The difference between DevOps and SRE

Source: Infracloud

A friend and I were talking about career paths recently and there was a lot of talk about DevOps and SRE. When I was first introduced to the two concepts a few years ago I often confused them, but unfortunately, no one was there to answer my confusion. Now it’s extremely popular, but I found that my friend still has some misconceptions about the two roles. So I’ve given some insights and put together an article to share with the public.

The most common misconceptions.

  • DevOps is a new concept, it’s so advanced!
  • SRE is an advanced version of DevOps
  • Ops can easily turn into a DevOps engineer

DevOps is literally a combination of Dev development / Ops operations, in the strict sense of DevOps (via DevOps - Wikipedia).

DevOps (a combination of Development and Operations) is a culture, movement, or practice that values communication and collaboration between “software developers (Dev)” and “IT operations technicians (Ops)”.

SRE, or Site Reliability Engineering, was first introduced by Google and has been developed in its engineering practice. They also published a book by the same name, Site Reliability Engineering, which has helped to spread the concept widely among Internet engineers.

Google explains SRE as follows (via Site Reliability Engineering - Wikipedia).

Site reliability engineering (SRE) is a discipline that incorporates aspects of software engineering and applies that to operations whose goals are to create ultra-scalable and highly reliable software systems.

I have redefined SRE as:

A site reliability engineer is a software engineer who is committed to building “highly scalable, highly available systems” and implementing them as a matter of principle.

By definition, DevOps is a culture, movement and practice, whereas SRE is a position with strict tenure requirements. Culture is a soft definition, and culture has more concepts to make up, whereas SREs are less imaginative (or perhaps SREs have a high threshold) because of their precise definition. According to Google, SRE engineers practice a DevOps culture. This is true, but DevOp is gradually becoming independent of DevOps engineers, so in this article, I will focus on the comparison between DevOps engineers and SRE engineers.

The needs of the Internet gave birth to DevOps. In the most traditional software companies, it was all Dev and no Ops, and Ops was probably still just technical support staff. Development followed a waterfall - requirements analysis, system design, development, testing, delivery, operation, and the traditional software release was a heavyweight operation. At this time, Ops did not have direct high-frequency contact with Devs, and even for some purely offline businesses, there was no such position as Ops.
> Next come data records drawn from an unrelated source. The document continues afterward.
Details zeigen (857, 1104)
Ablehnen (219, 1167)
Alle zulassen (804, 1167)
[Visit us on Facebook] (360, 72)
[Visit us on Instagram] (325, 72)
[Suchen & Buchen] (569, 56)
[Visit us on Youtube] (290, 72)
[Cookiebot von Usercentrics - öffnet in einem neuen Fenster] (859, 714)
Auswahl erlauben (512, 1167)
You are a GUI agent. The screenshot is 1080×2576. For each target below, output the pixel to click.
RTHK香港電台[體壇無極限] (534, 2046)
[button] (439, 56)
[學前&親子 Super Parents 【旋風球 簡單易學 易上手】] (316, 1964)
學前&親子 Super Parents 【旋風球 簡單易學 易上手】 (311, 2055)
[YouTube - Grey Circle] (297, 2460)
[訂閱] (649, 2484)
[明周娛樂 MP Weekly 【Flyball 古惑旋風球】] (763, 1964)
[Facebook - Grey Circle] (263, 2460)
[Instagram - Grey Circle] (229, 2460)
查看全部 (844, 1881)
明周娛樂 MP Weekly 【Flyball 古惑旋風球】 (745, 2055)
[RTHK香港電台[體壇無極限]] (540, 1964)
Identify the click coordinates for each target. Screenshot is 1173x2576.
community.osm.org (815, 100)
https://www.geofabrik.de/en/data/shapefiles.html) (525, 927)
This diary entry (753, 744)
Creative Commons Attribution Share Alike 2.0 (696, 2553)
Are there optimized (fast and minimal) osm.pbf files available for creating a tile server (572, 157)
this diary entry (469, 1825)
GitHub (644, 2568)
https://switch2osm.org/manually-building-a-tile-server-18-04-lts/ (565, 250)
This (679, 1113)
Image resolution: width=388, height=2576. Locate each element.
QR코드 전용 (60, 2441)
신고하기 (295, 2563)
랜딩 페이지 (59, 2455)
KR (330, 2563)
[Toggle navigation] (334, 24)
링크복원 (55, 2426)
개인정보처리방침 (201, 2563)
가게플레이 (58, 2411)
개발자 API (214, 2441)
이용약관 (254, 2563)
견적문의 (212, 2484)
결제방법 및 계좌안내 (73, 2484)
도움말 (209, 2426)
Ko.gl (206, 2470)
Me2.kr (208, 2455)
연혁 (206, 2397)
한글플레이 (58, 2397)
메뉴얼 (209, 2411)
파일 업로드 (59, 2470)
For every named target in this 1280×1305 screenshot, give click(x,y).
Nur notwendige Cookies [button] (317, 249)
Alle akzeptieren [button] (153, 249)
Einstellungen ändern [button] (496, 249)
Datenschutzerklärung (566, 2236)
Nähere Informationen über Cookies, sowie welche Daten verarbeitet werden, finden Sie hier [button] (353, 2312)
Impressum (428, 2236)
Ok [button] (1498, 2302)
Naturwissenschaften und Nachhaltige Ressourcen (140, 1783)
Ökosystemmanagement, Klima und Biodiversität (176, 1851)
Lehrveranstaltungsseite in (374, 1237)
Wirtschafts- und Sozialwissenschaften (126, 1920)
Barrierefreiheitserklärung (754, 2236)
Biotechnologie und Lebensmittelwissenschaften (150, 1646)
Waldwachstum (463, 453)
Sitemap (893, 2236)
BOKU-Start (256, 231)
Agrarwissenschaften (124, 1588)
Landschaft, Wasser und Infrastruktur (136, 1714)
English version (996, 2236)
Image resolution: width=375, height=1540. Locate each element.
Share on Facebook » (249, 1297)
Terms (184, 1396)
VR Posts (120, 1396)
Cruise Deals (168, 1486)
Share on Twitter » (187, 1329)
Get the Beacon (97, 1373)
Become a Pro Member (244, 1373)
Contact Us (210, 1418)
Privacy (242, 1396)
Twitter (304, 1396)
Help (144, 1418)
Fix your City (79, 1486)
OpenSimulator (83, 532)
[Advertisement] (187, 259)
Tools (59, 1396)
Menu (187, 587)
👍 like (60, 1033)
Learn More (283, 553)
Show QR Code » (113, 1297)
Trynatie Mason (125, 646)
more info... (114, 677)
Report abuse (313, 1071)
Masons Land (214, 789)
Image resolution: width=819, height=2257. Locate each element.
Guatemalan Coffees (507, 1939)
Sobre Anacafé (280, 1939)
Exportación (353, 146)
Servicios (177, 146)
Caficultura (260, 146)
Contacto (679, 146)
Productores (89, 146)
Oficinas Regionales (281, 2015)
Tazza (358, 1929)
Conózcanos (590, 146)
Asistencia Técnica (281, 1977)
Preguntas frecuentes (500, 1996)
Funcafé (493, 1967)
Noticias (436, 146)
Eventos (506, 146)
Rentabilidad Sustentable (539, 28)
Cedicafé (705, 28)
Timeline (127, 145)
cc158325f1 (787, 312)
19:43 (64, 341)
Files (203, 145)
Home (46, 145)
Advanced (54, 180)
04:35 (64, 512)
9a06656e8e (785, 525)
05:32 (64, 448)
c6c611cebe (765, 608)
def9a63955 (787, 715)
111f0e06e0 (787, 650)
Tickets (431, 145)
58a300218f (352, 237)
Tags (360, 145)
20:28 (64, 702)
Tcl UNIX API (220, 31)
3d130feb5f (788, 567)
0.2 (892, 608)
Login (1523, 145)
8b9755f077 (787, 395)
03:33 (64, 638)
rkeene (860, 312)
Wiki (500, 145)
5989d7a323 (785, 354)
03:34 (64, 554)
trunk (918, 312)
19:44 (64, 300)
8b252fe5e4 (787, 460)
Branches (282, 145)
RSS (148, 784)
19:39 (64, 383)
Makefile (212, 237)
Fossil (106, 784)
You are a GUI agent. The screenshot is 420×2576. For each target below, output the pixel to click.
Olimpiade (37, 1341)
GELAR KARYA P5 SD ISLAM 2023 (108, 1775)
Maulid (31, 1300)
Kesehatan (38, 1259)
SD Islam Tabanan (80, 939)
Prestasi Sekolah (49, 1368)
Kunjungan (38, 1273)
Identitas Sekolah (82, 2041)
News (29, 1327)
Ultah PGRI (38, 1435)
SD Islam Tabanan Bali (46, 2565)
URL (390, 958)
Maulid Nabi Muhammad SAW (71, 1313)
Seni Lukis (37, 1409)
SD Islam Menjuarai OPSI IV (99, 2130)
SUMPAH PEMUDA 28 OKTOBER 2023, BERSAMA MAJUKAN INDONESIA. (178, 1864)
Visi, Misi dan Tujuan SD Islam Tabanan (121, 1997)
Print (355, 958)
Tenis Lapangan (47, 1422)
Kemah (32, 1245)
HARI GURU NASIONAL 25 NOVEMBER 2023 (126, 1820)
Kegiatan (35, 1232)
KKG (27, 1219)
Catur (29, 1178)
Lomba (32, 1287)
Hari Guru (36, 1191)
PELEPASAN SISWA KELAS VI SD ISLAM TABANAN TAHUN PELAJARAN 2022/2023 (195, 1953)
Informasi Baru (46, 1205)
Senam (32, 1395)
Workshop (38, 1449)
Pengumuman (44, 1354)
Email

After the Internet wave, software evolved from desktop software in the traditional sense to web and mobile applications. At this time, the core logic of the business, such as transactions and social behaviour, was not done on the user’s desktop, but on the back end of the server. This gave internet companies a lot of room to manoeuvre - they could change the business logic at any time, which facilitated rapid iterative change. But even so, Dev and Ops are two extremely divisive parts - Ops doesn’t care how the code works, Dev doesn’t know how the code runs on the server.

While the industry was still relishing the idea of weekly releases, in 2009 Flicker blew the industry away by introducing the concept of 10+ releases per day. Flicker introduced several core ideas:

  • Businesses grow fast and need to embrace change and take small steps
  • The goal of Ops is not to make the site stable and fast, but to drive the business fast
  • Improve Dev / Ops connectivity based on automation tools: code versioning, monitoring
  • Efficient communication: IRC / IM Robot (those ChatBot routines now were played by Flicker 10 years ago)
  • A culture of trust, transparency, efficiency and supportive communication

It’s hard to believe that these DevOps ideas, which are being called out by various training companies and some of the biggest V’s in the world today, could have been demonstrated in a slide show back in 2009. The classics never go out of fashion and shine with wisdom under the dustbin. Some people equate DevOps with operations automation, but this is only scratching the surface. The goal of DevOps is to improve the speed of delivery of business systems and to provide the tools, systems and services to do so. Some individuals or training providers add to and derive meaning from this DevOps essence.

The history of SRE comes a little later. In 2003 Google’s Ben Treynor recruited a team of software engineers to help make Google’s production environment services more stable, robust and reliable. Unlike small and medium sized companies, Google serves over a billion users and a short period of service unavailability can be fatal. So Google was ahead of its time and the SRE was created. This role was for a large cluster, a role that smaller teams didn’t need (and probably couldn’t afford) for a true SRE. After some years of exploration by Google, the SRE team started to write up their experiences online and published the book in 2016.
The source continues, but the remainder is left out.